**Task:**
Render every entry verbatim.

**Data excerpts:**
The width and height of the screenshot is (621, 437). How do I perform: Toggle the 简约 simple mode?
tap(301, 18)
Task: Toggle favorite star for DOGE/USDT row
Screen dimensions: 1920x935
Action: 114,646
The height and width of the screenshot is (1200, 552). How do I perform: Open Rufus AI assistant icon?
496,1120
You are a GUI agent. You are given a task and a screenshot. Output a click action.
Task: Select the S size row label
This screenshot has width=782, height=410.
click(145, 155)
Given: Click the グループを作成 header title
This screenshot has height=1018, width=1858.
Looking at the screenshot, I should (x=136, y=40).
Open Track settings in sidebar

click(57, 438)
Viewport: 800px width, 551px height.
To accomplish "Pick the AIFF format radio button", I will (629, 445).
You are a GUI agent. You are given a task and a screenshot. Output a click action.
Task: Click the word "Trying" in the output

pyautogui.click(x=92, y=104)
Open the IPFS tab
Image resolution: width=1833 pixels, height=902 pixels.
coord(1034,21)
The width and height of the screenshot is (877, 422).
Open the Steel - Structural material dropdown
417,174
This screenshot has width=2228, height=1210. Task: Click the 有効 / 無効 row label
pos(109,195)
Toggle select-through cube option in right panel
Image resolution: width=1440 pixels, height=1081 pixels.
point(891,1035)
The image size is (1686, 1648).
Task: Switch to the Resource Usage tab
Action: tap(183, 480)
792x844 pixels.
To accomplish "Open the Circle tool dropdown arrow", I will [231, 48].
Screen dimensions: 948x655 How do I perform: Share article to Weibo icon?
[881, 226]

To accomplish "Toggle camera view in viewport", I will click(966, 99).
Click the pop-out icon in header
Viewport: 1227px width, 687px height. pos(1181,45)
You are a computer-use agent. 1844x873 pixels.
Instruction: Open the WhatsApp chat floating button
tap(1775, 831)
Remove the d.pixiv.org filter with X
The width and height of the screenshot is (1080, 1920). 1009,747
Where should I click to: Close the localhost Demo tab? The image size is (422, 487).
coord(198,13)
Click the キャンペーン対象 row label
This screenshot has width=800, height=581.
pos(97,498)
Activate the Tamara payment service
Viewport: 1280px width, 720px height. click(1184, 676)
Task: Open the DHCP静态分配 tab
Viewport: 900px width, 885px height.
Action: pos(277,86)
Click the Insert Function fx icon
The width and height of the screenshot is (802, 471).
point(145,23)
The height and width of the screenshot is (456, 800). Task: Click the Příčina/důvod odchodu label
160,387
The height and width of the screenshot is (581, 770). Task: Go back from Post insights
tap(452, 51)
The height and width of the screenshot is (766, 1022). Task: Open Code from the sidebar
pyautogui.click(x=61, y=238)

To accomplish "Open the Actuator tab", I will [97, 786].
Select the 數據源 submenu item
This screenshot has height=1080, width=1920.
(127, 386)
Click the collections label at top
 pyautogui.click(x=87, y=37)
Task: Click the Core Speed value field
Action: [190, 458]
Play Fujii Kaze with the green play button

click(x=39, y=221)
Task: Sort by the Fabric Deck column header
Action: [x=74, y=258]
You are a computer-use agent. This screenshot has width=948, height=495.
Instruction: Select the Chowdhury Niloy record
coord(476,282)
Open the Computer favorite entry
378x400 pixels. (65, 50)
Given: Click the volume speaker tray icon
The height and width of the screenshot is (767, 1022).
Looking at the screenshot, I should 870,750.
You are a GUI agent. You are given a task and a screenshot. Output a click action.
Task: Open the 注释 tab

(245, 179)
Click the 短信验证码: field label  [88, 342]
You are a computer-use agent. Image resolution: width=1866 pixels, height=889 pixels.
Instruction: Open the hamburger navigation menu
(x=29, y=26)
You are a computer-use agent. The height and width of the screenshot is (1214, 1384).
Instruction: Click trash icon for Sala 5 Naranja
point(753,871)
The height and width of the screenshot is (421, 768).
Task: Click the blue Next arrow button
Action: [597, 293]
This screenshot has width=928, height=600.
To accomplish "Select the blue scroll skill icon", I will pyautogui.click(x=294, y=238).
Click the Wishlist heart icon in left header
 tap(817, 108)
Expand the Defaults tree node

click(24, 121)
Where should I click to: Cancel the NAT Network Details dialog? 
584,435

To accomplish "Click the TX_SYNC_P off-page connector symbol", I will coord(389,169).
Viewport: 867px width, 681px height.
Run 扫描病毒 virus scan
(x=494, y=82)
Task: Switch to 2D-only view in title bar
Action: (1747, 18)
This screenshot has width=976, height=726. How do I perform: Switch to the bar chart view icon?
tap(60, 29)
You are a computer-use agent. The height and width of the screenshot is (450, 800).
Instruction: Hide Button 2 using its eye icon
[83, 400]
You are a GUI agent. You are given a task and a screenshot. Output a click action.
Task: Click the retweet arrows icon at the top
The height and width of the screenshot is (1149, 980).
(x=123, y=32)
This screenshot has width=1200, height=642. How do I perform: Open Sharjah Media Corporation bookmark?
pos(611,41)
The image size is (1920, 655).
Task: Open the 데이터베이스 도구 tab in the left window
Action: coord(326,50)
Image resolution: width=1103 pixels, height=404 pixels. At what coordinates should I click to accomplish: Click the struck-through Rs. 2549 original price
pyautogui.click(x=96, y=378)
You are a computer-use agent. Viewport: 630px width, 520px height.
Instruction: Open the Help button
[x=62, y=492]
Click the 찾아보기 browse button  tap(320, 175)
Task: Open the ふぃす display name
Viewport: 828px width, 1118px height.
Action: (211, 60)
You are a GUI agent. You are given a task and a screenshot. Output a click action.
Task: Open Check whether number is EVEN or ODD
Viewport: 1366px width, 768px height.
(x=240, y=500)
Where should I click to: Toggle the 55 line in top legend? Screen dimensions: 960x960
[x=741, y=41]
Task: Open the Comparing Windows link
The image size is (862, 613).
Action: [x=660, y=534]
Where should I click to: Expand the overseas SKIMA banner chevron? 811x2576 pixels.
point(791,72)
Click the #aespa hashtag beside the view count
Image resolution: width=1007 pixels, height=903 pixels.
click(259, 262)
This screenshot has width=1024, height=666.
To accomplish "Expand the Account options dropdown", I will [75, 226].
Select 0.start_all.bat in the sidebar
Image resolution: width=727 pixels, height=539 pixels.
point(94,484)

**Solution to the exercise:**
The width and height of the screenshot is (621, 437). How do I perform: Toggle the 简约 simple mode?
tap(301, 18)
Task: Toggle favorite star for DOGE/USDT row
Screen dimensions: 1920x935
Action: 114,646
The height and width of the screenshot is (1200, 552). How do I perform: Open Rufus AI assistant icon?
496,1120
You are a GUI agent. You are given a task and a screenshot. Output a click action.
Task: Select the S size row label
This screenshot has width=782, height=410.
click(145, 155)
Given: Click the グループを作成 header title
This screenshot has height=1018, width=1858.
Looking at the screenshot, I should (x=136, y=40).
Open Track settings in sidebar

click(57, 438)
Viewport: 800px width, 551px height.
To accomplish "Pick the AIFF format radio button", I will (629, 445).
You are a GUI agent. You are given a task and a screenshot. Output a click action.
Task: Click the word "Trying" in the output

pyautogui.click(x=92, y=104)
Open the IPFS tab
Image resolution: width=1833 pixels, height=902 pixels.
coord(1034,21)
The width and height of the screenshot is (877, 422).
Open the Steel - Structural material dropdown
417,174
This screenshot has width=2228, height=1210. Task: Click the 有効 / 無効 row label
pos(109,195)
Toggle select-through cube option in right panel
Image resolution: width=1440 pixels, height=1081 pixels.
point(891,1035)
The image size is (1686, 1648).
Task: Switch to the Resource Usage tab
Action: tap(183, 480)
792x844 pixels.
To accomplish "Open the Circle tool dropdown arrow", I will [231, 48].
Screen dimensions: 948x655 How do I perform: Share article to Weibo icon?
[881, 226]

To accomplish "Toggle camera view in viewport", I will click(966, 99).
Click the pop-out icon in header
Viewport: 1227px width, 687px height. pos(1181,45)
You are a computer-use agent. 1844x873 pixels.
Instruction: Open the WhatsApp chat floating button
tap(1775, 831)
Remove the d.pixiv.org filter with X
The width and height of the screenshot is (1080, 1920). 1009,747
Where should I click to: Close the localhost Demo tab? The image size is (422, 487).
coord(198,13)
Click the キャンペーン対象 row label
This screenshot has width=800, height=581.
pos(97,498)
Activate the Tamara payment service
Viewport: 1280px width, 720px height. click(1184, 676)
Task: Open the DHCP静态分配 tab
Viewport: 900px width, 885px height.
Action: pos(277,86)
Click the Insert Function fx icon
The width and height of the screenshot is (802, 471).
point(145,23)
The height and width of the screenshot is (456, 800). Task: Click the Příčina/důvod odchodu label
160,387
The height and width of the screenshot is (581, 770). Task: Go back from Post insights
tap(452, 51)
The height and width of the screenshot is (766, 1022). Task: Open Code from the sidebar
pyautogui.click(x=61, y=238)

To accomplish "Open the Actuator tab", I will [97, 786].
Select the 數據源 submenu item
This screenshot has height=1080, width=1920.
(127, 386)
Click the collections label at top
 pyautogui.click(x=87, y=37)
Task: Click the Core Speed value field
Action: [190, 458]
Play Fujii Kaze with the green play button

click(x=39, y=221)
Task: Sort by the Fabric Deck column header
Action: [x=74, y=258]
You are a computer-use agent. This screenshot has width=948, height=495.
Instruction: Select the Chowdhury Niloy record
coord(476,282)
Open the Computer favorite entry
378x400 pixels. (65, 50)
Given: Click the volume speaker tray icon
The height and width of the screenshot is (767, 1022).
Looking at the screenshot, I should 870,750.
You are a GUI agent. You are given a task and a screenshot. Output a click action.
Task: Open the 注释 tab

(245, 179)
Click the 短信验证码: field label  [88, 342]
You are a computer-use agent. Image resolution: width=1866 pixels, height=889 pixels.
Instruction: Open the hamburger navigation menu
(x=29, y=26)
You are a computer-use agent. The height and width of the screenshot is (1214, 1384).
Instruction: Click trash icon for Sala 5 Naranja
point(753,871)
The height and width of the screenshot is (421, 768).
Task: Click the blue Next arrow button
Action: [597, 293]
This screenshot has width=928, height=600.
To accomplish "Select the blue scroll skill icon", I will pyautogui.click(x=294, y=238).
Click the Wishlist heart icon in left header
 tap(817, 108)
Expand the Defaults tree node

click(24, 121)
Where should I click to: Cancel the NAT Network Details dialog? 
584,435

To accomplish "Click the TX_SYNC_P off-page connector symbol", I will coord(389,169).
Viewport: 867px width, 681px height.
Run 扫描病毒 virus scan
(x=494, y=82)
Task: Switch to 2D-only view in title bar
Action: (1747, 18)
This screenshot has width=976, height=726. How do I perform: Switch to the bar chart view icon?
tap(60, 29)
You are a computer-use agent. The height and width of the screenshot is (450, 800).
Instruction: Hide Button 2 using its eye icon
[83, 400]
You are a GUI agent. You are given a task and a screenshot. Output a click action.
Task: Click the retweet arrows icon at the top
The height and width of the screenshot is (1149, 980).
(x=123, y=32)
This screenshot has width=1200, height=642. How do I perform: Open Sharjah Media Corporation bookmark?
pos(611,41)
The image size is (1920, 655).
Task: Open the 데이터베이스 도구 tab in the left window
Action: coord(326,50)
Image resolution: width=1103 pixels, height=404 pixels. At what coordinates should I click to accomplish: Click the struck-through Rs. 2549 original price
pyautogui.click(x=96, y=378)
You are a computer-use agent. Viewport: 630px width, 520px height.
Instruction: Open the Help button
[x=62, y=492]
Click the 찾아보기 browse button  tap(320, 175)
Task: Open the ふぃす display name
Viewport: 828px width, 1118px height.
Action: (211, 60)
You are a GUI agent. You are given a task and a screenshot. Output a click action.
Task: Open Check whether number is EVEN or ODD
Viewport: 1366px width, 768px height.
(x=240, y=500)
Where should I click to: Toggle the 55 line in top legend? Screen dimensions: 960x960
[x=741, y=41]
Task: Open the Comparing Windows link
The image size is (862, 613).
Action: [x=660, y=534]
Where should I click to: Expand the overseas SKIMA banner chevron? 811x2576 pixels.
point(791,72)
Click the #aespa hashtag beside the view count
Image resolution: width=1007 pixels, height=903 pixels.
click(259, 262)
This screenshot has width=1024, height=666.
To accomplish "Expand the Account options dropdown", I will [75, 226].
Select 0.start_all.bat in the sidebar
Image resolution: width=727 pixels, height=539 pixels.
point(94,484)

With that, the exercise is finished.